Quoted passage Block Start
Similar analysis was done to the reactions of the Saccharomyces cerevisiae iND750 [31] according to sub-cellular localisations. Three cellular compartments, cytosol, mitochondrion, and peroxisome, were studied which include relatively more metabolites. It was found that the sub-networks of cytosol reactions and mitochondrion reactions could exhibit the bow-tie patterns as shown in Table 3. It is known that mitochondrion is functionally relatively independent organelle, while the majority of metabolic reactions take place in cytosol. That the peroxisome reactions do not form a bow-tie could be caused by the scarcity of reaction information of peroxisome. However, with the development of genomics, proteomics and metabonomics, and the accumulation of sub-cellular information of more reactions, we speculate that it is possible to find bow-tie structures in more organelles.

Table 3 Node distributions in the sub-networks of the cell compartment reactions for S. cerevisiae

In brief, bow-tie pattern is also present in elementary metabolism such as carbohydrates, and in cellular compartments of mitochondria and cytosol. These results seem to indicate that the modularity of bow-tie patterns is common to metabolic networks. At the same time, the complete bow-tie patterns in mitochondria and carbohydrates pathways could also imply some independent functional clues.

Significance of modularity in the form of bow-tie structure

In the long evolutionary process of metabolism networks and their components, the structure of modularity could contribute significantly to the function of metabolic networks. Here, the recurrence of bow-tie structures suggests that bow-tie modules may act as another kind of building block of the genome-based metabolic network during the evolutionary process, indicating that evolution might copy and reuse existing modules to give rise to ever higher forms of complexity when new function calls for it.
Quoted passage Block End
Available data Block Start
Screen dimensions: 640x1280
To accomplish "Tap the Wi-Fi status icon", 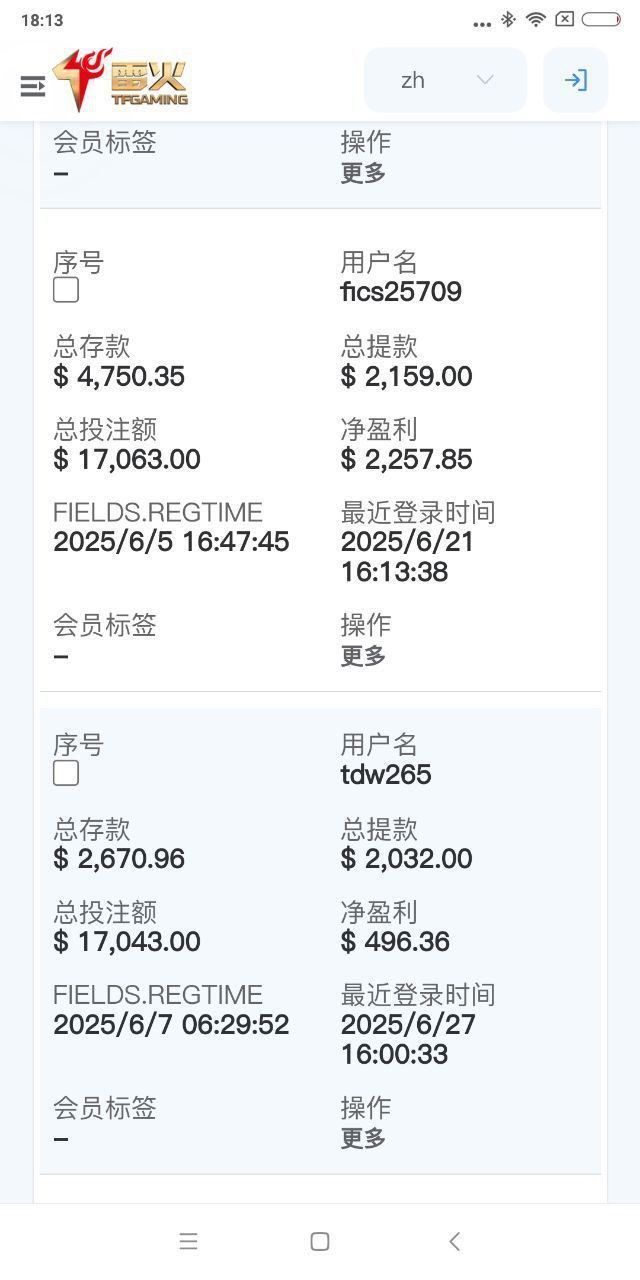I will [x=536, y=19].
Available data Block End
Tasks and exercises =>
1. Answer these questions from the bow-tie structure passage:
(a) Which three cellular compartments of Saccharomyces cerevisiae iND750 were studied?
(b) What possible cause is given for the peroxisome reactions not forming a bow-tie?
(c) According to the section on the significance of modularity, what may bow-tie modules act as during the evolutionary process?
2. From the bow-tie structure passage, set down the part starting with "In the long" and going on through "calls for it.", word for word.

List of solutions =>
1.
(a) Cytosol, mitochondrion, and peroxisome.
(b) The scarcity of reaction information of peroxisome.
(c) Another kind of building block of the genome-based metabolic network.

2.
In the long evolutionary process of metabolism networks and their components, the structure of modularity could contribute significantly to the function of metabolic networks. Here, the recurrence of bow-tie structures suggests that bow-tie modules may act as another kind of building block of the genome-based metabolic network during the evolutionary process, indicating that evolution might copy and reuse existing modules to give rise to ever higher forms of complexity when new function calls for it.